ACTION ITEM ▸ The entries below contain a stretch that opens with the line containing "1024x446 pixels. Task: Click" and closes with the line containing "Task: Click the green arrow at top of Y-axis"; set down that stretch exactly, both ends included, and nothing else.

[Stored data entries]
|---|

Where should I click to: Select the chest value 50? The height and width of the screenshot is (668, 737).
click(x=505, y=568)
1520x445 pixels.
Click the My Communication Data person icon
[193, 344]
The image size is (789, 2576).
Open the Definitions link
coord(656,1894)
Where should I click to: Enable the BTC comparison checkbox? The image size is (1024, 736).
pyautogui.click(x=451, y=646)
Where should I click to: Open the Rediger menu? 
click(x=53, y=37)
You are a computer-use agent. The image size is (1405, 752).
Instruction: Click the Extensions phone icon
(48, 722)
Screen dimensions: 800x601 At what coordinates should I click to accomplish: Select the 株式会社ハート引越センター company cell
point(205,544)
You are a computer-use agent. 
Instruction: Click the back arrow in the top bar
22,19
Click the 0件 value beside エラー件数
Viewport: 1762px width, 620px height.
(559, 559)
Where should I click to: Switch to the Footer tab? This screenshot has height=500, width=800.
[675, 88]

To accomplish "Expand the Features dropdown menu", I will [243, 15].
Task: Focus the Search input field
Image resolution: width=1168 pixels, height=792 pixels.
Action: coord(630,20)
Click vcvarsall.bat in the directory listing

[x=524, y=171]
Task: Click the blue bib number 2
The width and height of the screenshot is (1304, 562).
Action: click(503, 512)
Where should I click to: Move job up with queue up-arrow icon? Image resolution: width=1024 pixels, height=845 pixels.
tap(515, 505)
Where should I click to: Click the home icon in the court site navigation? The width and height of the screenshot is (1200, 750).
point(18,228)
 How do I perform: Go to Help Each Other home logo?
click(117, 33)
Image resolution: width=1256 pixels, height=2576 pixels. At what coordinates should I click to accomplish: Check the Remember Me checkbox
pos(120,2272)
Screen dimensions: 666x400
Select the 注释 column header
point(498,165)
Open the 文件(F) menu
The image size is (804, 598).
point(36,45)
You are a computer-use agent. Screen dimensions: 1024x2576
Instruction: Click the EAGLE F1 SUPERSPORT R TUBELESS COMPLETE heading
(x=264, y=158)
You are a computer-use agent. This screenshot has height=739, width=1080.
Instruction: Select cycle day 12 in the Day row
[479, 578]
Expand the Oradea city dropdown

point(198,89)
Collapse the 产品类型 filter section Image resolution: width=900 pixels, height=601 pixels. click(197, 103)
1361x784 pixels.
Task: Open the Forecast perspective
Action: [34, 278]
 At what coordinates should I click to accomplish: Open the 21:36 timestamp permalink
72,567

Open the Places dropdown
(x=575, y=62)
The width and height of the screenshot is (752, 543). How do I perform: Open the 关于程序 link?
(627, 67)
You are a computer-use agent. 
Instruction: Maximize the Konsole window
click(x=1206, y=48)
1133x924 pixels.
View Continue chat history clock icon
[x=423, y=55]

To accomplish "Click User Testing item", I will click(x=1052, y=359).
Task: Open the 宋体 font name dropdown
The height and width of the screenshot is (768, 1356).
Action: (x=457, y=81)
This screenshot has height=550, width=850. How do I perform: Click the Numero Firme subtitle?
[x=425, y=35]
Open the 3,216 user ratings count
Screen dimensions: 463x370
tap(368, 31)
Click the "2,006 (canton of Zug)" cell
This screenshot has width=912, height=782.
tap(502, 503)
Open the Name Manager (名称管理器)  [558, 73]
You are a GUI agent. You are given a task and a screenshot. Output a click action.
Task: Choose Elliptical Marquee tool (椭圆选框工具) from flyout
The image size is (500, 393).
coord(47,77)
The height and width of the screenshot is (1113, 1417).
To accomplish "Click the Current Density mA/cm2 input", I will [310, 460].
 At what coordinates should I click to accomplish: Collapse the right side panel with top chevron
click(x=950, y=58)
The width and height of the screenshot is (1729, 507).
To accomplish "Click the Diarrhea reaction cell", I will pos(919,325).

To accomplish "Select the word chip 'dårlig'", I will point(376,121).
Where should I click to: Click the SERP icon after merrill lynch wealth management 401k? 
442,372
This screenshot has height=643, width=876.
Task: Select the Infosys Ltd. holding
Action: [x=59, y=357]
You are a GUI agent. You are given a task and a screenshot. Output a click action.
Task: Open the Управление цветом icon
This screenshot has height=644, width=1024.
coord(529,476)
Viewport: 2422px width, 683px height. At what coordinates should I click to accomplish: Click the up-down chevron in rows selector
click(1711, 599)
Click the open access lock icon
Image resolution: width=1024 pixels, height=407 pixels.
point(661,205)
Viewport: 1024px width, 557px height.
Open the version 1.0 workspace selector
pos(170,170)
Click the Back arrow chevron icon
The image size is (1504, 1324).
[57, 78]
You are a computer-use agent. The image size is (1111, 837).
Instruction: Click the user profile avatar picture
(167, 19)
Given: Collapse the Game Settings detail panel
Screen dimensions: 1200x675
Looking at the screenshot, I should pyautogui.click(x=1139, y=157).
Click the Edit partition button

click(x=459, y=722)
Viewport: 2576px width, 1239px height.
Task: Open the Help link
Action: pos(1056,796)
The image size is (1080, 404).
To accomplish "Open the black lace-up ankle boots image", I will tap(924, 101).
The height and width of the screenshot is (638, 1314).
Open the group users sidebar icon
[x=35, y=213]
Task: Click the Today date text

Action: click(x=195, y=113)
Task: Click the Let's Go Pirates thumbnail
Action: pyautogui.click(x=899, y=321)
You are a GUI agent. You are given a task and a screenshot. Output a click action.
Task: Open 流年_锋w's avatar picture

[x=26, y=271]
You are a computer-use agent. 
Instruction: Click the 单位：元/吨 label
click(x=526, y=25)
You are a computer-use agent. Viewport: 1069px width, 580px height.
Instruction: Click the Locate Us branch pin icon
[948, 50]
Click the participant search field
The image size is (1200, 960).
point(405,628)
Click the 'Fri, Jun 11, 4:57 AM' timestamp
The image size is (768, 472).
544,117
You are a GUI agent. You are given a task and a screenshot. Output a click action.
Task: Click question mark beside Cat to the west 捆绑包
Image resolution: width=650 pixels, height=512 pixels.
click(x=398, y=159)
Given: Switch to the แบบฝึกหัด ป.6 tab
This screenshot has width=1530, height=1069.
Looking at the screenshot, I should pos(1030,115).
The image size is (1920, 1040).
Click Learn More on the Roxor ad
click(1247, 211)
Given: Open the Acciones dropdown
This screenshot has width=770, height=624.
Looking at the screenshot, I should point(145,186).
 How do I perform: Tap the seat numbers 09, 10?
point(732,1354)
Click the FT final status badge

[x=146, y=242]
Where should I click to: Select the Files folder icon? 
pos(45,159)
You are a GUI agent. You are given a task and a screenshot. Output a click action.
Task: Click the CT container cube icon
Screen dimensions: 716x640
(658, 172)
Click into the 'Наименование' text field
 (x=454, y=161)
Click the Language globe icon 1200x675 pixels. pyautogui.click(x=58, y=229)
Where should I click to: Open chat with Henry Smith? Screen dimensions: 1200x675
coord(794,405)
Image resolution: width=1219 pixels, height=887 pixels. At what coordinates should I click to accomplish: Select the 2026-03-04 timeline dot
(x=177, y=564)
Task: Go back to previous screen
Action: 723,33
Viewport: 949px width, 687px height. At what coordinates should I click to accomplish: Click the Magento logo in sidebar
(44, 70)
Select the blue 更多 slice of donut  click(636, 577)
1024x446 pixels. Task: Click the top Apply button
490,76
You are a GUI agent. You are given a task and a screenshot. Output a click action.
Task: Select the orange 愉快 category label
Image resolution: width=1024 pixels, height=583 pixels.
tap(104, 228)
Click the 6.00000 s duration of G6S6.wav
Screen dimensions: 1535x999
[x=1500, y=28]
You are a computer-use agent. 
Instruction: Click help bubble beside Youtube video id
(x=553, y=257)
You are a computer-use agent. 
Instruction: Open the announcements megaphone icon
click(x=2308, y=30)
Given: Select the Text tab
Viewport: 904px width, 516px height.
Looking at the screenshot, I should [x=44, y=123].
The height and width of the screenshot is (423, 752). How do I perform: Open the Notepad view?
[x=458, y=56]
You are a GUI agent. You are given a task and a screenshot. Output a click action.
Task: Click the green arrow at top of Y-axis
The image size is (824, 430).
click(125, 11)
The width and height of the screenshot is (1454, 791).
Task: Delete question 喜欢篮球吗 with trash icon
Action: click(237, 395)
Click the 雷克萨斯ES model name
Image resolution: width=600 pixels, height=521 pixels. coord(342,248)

|---|

SOLUTION TO THIS PROBLEM ▸
1024x446 pixels. Task: Click the top Apply button
490,76
You are a GUI agent. You are given a task and a screenshot. Output a click action.
Task: Select the orange 愉快 category label
Image resolution: width=1024 pixels, height=583 pixels.
tap(104, 228)
Click the 6.00000 s duration of G6S6.wav
Screen dimensions: 1535x999
[x=1500, y=28]
You are a computer-use agent. 
Instruction: Click help bubble beside Youtube video id
(x=553, y=257)
You are a computer-use agent. 
Instruction: Open the announcements megaphone icon
click(x=2308, y=30)
Given: Select the Text tab
Viewport: 904px width, 516px height.
Looking at the screenshot, I should [x=44, y=123].
The height and width of the screenshot is (423, 752). How do I perform: Open the Notepad view?
[x=458, y=56]
You are a GUI agent. You are given a task and a screenshot. Output a click action.
Task: Click the green arrow at top of Y-axis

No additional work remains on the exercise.